Ditakdirkan sebagai pelancong gendong

    Melancong. Aku yakin hidupku ditakdirkan untuk menjelajah alam. Berawal dari impian-impian yang kutaburkan ke langit. Ah, betapa indahnya dunia ini. Aku ingin mencicipinya, perlahan namun pasti. Ingin kuresapi berbagai keindahan yang dihamparkan oleh sang Pencipta. Sampai napas di ujung hidung, aku senantiasa ingin menikmati keelokan. Nusantara dan dunia.  
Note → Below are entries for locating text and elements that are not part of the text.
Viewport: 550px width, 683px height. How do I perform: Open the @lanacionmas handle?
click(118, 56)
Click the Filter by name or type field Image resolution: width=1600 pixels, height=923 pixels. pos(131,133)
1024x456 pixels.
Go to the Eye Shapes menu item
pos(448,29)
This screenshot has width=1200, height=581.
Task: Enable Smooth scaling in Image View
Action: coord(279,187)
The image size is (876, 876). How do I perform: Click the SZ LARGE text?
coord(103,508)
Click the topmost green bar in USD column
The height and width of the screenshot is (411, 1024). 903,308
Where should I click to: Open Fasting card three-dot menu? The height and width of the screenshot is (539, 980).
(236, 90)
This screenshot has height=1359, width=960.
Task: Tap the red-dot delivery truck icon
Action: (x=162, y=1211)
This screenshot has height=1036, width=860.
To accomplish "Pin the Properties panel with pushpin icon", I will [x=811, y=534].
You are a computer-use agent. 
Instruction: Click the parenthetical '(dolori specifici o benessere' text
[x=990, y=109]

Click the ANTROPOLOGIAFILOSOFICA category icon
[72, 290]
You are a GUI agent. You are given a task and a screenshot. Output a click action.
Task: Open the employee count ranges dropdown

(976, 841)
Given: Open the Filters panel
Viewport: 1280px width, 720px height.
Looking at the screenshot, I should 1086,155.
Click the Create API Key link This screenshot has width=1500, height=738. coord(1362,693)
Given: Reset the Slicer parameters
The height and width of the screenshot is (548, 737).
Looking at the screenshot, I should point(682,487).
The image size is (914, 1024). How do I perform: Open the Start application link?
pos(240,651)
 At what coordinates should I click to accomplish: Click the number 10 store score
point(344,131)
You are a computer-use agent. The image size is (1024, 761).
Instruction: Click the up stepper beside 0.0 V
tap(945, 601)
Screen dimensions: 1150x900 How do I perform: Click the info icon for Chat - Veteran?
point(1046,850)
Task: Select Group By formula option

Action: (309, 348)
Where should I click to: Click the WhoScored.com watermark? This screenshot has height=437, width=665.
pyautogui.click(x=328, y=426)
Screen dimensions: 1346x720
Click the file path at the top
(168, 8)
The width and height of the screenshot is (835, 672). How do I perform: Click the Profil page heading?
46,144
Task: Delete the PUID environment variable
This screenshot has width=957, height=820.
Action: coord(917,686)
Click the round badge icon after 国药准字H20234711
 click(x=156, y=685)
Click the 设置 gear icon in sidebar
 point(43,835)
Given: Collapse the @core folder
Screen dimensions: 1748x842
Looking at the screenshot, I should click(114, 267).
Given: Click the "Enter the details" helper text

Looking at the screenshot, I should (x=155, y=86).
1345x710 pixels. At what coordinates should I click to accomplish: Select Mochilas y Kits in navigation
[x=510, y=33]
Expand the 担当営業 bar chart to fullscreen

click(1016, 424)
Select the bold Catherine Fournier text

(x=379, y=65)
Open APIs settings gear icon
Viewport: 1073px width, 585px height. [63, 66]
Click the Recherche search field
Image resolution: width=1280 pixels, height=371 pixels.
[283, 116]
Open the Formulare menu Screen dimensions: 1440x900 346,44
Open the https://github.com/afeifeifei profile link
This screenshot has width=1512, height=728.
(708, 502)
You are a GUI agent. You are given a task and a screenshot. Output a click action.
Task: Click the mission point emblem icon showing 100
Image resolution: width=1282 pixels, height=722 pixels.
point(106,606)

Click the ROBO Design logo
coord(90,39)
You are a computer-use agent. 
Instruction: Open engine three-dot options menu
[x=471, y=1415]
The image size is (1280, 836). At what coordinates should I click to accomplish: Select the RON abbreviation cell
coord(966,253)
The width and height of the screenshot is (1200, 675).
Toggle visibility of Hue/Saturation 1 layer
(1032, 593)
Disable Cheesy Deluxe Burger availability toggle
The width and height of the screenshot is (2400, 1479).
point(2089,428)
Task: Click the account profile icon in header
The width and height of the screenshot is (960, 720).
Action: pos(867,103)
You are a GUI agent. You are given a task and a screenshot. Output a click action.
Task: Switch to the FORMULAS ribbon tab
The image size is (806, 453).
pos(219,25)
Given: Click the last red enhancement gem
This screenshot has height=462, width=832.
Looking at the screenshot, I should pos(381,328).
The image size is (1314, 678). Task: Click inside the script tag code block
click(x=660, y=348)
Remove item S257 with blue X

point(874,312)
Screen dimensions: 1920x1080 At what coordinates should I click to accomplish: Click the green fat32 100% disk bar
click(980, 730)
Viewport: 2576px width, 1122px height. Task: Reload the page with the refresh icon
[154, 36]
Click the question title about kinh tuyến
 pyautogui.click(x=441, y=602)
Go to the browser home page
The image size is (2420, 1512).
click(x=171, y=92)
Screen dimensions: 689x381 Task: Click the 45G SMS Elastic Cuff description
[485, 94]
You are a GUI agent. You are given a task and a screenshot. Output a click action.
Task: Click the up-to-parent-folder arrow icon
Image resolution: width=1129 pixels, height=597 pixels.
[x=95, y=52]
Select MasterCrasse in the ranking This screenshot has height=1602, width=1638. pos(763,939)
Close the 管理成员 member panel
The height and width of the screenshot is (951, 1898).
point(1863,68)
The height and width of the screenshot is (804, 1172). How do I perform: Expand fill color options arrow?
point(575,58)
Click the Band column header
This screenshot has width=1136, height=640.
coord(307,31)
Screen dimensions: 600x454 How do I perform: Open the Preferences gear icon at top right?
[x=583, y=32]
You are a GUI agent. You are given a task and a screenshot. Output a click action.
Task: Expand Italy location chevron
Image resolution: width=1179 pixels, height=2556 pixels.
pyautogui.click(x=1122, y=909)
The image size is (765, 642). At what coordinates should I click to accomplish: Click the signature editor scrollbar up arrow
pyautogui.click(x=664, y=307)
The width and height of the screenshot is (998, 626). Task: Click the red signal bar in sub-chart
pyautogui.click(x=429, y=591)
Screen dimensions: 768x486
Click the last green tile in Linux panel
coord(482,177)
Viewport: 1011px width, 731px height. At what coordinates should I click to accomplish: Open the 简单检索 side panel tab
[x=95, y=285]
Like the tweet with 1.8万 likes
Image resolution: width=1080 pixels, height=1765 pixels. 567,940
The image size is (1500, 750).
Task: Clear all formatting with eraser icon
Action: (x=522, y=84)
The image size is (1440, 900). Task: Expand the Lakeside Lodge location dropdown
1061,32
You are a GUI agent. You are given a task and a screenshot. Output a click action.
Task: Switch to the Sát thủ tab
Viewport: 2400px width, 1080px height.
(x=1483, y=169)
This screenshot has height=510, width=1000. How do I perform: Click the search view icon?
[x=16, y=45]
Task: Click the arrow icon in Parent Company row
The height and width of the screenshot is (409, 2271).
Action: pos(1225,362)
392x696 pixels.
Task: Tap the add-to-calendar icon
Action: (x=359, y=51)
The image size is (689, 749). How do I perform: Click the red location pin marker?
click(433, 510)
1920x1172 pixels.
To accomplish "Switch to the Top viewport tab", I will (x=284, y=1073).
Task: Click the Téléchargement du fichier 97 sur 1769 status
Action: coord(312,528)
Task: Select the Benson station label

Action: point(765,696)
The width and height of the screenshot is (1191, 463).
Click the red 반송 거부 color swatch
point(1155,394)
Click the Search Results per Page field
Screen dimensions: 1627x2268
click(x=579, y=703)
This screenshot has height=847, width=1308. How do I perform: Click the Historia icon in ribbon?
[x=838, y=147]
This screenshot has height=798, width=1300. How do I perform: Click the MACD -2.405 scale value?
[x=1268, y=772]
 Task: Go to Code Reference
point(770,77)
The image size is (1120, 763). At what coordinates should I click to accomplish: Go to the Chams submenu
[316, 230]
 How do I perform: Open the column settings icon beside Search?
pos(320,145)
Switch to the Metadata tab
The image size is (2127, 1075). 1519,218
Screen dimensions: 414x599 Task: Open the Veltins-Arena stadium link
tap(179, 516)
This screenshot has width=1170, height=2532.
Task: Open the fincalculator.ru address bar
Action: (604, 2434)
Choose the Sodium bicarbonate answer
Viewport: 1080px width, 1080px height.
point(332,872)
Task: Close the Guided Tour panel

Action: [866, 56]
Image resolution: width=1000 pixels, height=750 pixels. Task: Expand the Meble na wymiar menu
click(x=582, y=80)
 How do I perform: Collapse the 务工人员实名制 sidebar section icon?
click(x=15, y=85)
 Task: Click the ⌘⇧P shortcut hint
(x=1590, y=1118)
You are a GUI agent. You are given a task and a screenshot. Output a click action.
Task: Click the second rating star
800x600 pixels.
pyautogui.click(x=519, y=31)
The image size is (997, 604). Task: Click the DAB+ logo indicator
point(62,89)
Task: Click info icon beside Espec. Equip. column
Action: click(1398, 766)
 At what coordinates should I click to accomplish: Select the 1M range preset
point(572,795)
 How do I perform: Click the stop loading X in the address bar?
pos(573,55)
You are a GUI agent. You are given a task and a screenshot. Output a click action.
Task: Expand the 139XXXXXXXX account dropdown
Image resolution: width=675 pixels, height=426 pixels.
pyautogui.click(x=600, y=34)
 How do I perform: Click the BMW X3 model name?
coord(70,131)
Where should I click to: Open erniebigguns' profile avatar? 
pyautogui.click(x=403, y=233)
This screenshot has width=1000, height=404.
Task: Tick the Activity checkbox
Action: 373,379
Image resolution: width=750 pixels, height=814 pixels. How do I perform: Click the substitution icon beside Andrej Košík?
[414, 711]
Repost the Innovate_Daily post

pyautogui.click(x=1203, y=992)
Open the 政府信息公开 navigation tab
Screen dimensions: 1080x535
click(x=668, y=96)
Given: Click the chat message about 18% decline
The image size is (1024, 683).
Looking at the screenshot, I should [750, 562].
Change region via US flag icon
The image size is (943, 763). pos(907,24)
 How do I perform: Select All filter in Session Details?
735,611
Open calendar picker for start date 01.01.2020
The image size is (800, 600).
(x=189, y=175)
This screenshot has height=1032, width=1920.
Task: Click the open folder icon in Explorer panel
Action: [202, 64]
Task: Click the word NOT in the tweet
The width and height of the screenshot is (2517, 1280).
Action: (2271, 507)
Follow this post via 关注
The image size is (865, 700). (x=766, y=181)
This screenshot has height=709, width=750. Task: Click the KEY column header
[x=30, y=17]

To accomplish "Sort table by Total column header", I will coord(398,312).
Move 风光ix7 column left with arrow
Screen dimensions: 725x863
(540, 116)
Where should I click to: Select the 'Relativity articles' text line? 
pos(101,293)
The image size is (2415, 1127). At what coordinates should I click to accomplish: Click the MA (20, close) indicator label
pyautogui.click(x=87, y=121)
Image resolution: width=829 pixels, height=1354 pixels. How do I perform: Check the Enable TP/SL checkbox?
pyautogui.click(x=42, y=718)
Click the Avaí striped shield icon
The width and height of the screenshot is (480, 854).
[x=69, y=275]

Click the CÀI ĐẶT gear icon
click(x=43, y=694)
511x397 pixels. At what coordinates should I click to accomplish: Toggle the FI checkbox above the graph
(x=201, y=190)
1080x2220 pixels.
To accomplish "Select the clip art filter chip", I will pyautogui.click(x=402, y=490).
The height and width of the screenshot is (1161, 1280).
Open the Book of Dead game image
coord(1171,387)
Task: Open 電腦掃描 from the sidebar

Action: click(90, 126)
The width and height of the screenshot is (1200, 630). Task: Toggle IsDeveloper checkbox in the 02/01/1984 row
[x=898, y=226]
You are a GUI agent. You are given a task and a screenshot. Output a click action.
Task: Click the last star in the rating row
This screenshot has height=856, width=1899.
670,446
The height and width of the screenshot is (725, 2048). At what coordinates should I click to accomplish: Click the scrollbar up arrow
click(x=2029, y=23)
    Sabar, pasti ada saatnya. Tuhan mengikuti prasangka yang diucapkan oleh insan, begitu kata teman bijak. Tak sekarang, mungkin di masa mendatang. Waktu untuk menunggu bukanlah hal yang menjemukan, justru menyenangkan. Aku akan merasakan detik demi detik dengan saksama. Tak ada keraguan, jika Tuhan menciptakan waktu secara lengkap. Hanya manusia jahil yang mengurangi takaran, hingga dijual tak laku. Karma berlaku pada siapa saja. Tak peduli dia tampan atau buruk. Pasti ada perhitungan cepat atau lambat. Dan aku bermimpi menerima takdirku sebagai pelancong, penikmat keindahan alam. Untuk kutuliskan di novel perdanaku.  
    Padang, Bali, Senggigi, Bunaken, dan seluruh keindahan Nusantara akan kujajah. Kakiku melangkah penuh kepercayaan diri, imajinasiku berkembang meluncur di pantai harapan, juga teluk dan tanjung. Mataku mengamati, melihat dengan takjub, meresapkannya ke hati melalui pembuluh darah. Oh, rasanya aku terbang ke atas awan. Melihat dari sudut pandang atas. Tampak seluruhnya. Laut, batu karang, debur ombak, burung-burung di sampingku yang tersenyum, awan yang menggumpal dengan anggunnya, matahari yang rewel karena berkacamata, juga paman nelayan yang sibuk mencari ikan. Sumber pendapatan, kehidupan yang sederhana kulihat dari sini, di atas panorama menakjubkan dan melembutkan sanubari.  
    Aku turun. Kembali ke realita. Belum saatnya melancong. Butuh beberapa bulan merencanakan. Matang, keuangan dan tekad. Siap!